The task → Transcribe the records below exactly as written, from the opening line through the line that contains "Task: Tap the search magnifier icon".

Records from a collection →
──────────

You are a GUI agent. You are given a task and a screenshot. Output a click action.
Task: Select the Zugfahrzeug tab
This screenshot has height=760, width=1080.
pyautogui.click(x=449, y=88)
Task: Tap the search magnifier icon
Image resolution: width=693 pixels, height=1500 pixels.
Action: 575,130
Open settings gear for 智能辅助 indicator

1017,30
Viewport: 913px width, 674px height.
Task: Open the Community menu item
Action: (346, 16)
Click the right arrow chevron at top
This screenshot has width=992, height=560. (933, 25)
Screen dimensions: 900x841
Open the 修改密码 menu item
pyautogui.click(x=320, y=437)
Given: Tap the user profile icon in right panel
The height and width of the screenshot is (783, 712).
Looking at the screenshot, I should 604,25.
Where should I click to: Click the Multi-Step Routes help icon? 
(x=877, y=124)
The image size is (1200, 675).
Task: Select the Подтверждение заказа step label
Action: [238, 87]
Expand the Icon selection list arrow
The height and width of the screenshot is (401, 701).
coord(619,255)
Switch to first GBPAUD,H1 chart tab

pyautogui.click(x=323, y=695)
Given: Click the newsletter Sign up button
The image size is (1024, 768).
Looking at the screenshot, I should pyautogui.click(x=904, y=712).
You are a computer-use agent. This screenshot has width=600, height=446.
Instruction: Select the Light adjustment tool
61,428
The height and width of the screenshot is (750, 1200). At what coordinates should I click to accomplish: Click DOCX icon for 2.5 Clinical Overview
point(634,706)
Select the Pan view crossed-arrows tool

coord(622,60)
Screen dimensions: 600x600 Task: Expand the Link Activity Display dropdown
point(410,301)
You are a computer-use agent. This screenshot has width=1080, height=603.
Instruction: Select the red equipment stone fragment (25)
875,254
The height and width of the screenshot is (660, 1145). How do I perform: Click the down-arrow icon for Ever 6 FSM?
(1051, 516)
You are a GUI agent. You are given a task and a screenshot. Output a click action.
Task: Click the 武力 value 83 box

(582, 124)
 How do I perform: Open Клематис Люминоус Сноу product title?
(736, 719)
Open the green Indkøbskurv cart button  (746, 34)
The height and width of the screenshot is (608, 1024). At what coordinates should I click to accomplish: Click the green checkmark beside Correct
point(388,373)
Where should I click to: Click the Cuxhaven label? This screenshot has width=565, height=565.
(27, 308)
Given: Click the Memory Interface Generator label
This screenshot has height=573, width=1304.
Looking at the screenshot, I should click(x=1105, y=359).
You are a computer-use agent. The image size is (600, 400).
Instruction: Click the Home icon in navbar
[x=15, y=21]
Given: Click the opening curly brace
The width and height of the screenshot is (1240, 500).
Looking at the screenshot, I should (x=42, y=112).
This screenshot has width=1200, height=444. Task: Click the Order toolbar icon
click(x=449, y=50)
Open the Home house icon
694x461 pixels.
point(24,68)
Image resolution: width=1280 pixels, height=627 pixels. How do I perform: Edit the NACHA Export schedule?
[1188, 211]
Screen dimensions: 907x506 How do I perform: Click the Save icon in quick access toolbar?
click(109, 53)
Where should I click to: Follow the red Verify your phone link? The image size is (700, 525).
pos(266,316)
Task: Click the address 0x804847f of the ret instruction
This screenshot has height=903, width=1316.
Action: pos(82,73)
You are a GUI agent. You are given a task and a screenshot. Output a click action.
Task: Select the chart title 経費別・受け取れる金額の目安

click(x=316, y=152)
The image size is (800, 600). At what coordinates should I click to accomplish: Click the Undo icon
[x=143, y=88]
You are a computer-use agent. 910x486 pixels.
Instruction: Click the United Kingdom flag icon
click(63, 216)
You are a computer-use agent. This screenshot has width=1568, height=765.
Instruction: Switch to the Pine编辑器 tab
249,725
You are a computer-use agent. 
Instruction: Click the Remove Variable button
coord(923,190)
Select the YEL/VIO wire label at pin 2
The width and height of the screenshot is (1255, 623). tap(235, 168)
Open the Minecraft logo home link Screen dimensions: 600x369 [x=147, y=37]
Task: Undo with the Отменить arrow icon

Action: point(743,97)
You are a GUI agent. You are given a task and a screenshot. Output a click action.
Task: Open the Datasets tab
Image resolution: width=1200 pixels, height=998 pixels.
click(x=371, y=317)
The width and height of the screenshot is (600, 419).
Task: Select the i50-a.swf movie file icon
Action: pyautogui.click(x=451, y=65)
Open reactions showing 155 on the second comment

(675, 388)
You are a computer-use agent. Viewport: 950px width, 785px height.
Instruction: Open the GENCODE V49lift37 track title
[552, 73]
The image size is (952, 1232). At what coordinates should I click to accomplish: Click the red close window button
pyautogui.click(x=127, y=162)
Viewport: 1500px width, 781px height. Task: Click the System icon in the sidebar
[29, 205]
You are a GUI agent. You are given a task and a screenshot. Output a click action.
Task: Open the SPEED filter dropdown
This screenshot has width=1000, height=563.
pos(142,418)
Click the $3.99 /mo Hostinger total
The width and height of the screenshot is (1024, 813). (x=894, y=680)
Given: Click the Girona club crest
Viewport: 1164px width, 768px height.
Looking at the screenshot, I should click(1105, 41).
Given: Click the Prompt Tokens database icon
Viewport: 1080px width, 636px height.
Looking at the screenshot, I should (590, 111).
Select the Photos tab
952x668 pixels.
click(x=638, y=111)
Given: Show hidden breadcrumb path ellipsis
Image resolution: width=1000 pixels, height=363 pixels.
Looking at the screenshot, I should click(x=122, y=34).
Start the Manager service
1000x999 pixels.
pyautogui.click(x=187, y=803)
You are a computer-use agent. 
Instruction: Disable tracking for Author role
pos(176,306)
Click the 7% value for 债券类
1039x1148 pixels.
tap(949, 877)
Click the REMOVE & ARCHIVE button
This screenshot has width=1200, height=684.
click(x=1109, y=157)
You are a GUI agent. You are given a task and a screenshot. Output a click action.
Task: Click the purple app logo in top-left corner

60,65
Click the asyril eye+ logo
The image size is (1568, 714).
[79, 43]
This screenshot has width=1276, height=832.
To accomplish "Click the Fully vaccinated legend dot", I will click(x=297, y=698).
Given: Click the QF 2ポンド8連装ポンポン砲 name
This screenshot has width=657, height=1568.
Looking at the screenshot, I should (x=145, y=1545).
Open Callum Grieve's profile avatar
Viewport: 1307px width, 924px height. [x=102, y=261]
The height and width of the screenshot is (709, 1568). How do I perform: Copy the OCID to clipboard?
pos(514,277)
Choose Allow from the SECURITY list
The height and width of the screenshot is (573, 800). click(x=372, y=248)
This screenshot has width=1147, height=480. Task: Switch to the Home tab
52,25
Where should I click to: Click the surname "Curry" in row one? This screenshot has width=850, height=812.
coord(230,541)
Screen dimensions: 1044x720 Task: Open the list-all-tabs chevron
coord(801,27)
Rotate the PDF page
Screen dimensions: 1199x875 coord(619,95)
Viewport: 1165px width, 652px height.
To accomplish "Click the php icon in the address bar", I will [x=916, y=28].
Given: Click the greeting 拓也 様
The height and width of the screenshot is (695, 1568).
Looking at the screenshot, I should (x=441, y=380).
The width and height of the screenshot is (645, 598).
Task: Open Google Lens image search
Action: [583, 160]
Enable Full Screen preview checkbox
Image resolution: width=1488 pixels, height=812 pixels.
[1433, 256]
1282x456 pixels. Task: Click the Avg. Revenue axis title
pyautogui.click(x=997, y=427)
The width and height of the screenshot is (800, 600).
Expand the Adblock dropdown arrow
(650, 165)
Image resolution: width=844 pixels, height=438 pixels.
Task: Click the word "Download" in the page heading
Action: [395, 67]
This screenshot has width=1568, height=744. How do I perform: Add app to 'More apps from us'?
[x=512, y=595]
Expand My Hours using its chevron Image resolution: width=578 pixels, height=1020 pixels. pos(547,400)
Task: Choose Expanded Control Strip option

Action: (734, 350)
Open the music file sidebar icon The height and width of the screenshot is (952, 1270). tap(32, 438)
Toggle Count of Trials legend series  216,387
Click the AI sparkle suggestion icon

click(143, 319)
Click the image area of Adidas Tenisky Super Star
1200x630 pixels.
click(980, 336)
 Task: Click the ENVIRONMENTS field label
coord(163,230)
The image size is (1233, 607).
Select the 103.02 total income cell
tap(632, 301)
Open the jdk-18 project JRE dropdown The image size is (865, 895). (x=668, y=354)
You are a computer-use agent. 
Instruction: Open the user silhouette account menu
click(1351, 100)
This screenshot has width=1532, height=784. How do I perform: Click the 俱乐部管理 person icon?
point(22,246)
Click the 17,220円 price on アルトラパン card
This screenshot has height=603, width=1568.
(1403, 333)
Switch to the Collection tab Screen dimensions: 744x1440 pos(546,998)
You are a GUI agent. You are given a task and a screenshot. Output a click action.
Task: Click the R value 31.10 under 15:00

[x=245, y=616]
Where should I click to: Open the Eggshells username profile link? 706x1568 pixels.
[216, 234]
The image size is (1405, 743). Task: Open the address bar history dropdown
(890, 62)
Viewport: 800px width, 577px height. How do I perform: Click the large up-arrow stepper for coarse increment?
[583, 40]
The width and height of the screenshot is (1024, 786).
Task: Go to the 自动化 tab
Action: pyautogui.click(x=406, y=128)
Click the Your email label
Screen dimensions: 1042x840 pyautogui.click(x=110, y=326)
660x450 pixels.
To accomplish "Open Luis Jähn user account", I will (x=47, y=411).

──────────

Response to the exercise →
You are a GUI agent. You are given a task and a screenshot. Output a click action.
Task: Select the Zugfahrzeug tab
This screenshot has height=760, width=1080.
pyautogui.click(x=449, y=88)
Task: Tap the search magnifier icon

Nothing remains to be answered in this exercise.